New Part Day: MEMS Loudspeakers

MEMS, or Micro ElectroMechanical Systems, are the enabling technology that brings us smartphones, quadcopters, tire pressure monitors, and a million other devices we take for granted today. At its most basic level, MEMS is simply machining away silicon wafers to make not electronic parts, but electromechanical parts. The microphone in your cell phone isn’t an electret mic you would find in an old brick phone from the 80s — it’s a carefully crafted bit of silicon, packed in epoxy, and hanging off a serial bus.

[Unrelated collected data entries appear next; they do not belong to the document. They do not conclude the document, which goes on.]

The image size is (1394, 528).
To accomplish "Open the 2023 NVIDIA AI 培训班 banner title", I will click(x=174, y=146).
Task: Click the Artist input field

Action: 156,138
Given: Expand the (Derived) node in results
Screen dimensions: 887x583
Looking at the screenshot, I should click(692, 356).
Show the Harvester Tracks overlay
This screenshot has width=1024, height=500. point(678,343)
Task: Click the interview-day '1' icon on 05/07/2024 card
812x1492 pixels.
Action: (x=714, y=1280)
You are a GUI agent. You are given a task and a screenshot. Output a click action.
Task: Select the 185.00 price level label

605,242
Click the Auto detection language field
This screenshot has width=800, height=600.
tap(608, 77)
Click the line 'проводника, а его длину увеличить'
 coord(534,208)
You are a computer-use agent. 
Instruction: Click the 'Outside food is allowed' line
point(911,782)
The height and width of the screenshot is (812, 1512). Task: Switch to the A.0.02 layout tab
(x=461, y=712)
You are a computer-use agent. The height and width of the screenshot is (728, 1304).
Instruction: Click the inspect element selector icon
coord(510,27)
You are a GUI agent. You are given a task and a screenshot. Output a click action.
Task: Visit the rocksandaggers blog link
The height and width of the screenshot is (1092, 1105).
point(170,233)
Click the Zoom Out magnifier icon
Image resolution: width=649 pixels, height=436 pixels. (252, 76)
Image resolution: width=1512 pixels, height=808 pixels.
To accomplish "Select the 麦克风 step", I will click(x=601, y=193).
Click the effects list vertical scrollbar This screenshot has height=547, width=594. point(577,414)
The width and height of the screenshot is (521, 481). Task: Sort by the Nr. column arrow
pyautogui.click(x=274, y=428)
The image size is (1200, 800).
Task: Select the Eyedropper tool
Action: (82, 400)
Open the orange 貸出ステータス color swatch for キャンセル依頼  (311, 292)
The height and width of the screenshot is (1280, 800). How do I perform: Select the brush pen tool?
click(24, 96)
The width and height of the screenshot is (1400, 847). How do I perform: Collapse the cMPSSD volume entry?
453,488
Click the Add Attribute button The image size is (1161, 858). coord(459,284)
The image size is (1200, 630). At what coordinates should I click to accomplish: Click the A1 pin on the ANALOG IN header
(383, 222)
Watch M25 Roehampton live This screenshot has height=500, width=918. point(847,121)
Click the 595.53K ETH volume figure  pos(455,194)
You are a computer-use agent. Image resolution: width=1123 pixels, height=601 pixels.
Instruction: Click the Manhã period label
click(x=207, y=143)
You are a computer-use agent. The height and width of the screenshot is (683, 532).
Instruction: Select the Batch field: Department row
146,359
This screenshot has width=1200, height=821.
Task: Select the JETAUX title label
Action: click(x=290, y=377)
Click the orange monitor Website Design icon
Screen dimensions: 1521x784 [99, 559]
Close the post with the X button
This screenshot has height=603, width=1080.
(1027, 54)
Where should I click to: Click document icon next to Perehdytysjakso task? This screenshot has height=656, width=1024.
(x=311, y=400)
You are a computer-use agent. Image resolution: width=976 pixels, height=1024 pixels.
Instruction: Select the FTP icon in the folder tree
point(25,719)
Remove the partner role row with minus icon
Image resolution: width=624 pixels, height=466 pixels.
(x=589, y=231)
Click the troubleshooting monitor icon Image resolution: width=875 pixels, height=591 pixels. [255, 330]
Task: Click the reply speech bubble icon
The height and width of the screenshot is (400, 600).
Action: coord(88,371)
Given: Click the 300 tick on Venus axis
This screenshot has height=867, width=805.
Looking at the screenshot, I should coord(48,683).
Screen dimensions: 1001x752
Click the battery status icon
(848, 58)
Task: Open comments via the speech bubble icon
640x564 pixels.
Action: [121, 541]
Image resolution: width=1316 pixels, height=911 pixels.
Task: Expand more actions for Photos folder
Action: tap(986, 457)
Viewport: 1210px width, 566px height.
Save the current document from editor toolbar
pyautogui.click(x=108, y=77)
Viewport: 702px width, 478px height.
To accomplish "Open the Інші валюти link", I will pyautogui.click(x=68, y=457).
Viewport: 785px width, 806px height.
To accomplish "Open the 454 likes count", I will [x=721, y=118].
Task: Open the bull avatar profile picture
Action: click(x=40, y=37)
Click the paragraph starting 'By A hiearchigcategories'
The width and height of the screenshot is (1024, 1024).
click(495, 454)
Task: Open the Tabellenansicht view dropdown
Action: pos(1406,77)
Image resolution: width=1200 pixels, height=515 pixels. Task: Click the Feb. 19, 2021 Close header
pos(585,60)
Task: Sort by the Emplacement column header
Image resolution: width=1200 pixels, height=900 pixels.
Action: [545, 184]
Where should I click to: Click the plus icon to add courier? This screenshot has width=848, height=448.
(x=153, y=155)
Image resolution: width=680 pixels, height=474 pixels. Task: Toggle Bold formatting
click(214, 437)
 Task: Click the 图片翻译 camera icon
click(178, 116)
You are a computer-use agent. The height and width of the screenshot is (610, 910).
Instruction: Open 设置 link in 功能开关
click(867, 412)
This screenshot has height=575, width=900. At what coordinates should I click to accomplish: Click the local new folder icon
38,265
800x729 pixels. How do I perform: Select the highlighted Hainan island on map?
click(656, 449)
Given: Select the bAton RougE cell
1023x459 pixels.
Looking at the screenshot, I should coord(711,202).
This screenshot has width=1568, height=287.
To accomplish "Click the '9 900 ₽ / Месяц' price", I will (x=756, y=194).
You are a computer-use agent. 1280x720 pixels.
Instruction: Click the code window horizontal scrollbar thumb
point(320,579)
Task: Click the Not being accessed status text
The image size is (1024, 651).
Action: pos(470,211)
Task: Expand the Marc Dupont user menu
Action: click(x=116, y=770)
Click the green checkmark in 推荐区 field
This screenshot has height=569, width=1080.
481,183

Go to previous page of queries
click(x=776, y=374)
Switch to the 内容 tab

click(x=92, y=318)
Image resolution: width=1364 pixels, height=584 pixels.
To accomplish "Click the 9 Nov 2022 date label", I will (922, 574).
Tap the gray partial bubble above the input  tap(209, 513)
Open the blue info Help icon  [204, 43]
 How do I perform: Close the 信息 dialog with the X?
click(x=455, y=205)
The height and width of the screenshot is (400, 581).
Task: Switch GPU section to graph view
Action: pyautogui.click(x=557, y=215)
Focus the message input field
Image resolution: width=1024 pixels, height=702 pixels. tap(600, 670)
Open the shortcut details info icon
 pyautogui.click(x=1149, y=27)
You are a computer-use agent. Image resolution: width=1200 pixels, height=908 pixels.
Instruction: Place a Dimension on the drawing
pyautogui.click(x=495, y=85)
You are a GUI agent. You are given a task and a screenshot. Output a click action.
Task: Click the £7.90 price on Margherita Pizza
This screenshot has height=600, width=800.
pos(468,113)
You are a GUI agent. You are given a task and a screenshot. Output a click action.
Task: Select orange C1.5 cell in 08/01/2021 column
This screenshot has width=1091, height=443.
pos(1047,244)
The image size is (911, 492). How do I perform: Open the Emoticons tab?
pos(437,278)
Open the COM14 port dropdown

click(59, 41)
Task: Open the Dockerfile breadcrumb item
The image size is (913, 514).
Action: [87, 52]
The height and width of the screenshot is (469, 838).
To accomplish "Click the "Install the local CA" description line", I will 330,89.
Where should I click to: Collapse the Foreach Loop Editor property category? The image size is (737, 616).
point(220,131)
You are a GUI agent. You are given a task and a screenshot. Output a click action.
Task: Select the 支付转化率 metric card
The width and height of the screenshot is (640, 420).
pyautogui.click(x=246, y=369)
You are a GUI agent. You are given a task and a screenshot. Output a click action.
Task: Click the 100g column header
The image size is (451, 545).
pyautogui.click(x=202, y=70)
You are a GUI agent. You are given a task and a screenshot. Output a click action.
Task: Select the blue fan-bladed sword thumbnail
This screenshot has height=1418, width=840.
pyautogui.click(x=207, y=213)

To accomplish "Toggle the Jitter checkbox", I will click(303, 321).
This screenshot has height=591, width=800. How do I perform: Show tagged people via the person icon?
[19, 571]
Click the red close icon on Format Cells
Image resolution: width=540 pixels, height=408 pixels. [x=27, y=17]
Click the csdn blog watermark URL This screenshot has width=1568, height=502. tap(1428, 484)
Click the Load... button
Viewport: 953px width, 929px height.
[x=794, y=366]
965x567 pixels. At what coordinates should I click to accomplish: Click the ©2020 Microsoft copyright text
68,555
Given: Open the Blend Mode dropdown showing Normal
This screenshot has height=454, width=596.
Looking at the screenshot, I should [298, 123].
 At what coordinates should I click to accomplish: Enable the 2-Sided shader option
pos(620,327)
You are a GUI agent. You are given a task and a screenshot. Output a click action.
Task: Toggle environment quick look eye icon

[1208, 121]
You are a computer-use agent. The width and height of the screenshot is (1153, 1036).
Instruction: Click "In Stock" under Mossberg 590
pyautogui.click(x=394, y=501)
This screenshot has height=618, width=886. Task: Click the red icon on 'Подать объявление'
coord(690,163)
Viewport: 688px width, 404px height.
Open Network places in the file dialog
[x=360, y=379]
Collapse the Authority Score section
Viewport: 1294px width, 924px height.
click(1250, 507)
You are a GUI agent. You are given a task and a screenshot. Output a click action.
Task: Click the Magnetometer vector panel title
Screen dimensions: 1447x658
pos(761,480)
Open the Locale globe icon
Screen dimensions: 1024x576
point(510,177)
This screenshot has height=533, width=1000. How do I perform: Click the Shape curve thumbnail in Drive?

Despite the incredible success of MEMS technology, there is still something in your smartphone that’s built on 19th-century technology. Loudspeakers haven’t changed ever, and the speaker in your newest iThing is still a coil of wire and some sort of cone.

Now there’s finally a MEMS loudspeaker A company called USound has developed the first loudspeaker that isn’t just a bunch of wire and a magnet. This is a speaker built from a silicon wafer that can be as small as 3 mm square, and as thin as 1 mm. Since these speakers are built on silicon, you can also add an amp right onto the package. This is quite literally a speaker on a chip, and we’d bet that there are already engineers at Samsung looking at stuffing this into a flagship phone.

ST and USound announced these extraordinarily small speakers would actually be made, but so far it’s been just that — an announcement. This changed at CES where ST demonstrated VR goggles with multiple MEMS speakers. Does this mean MEMS speakers are on their way to Mouser and Digikey? We eagerly await the product announcement and demo dev board kit.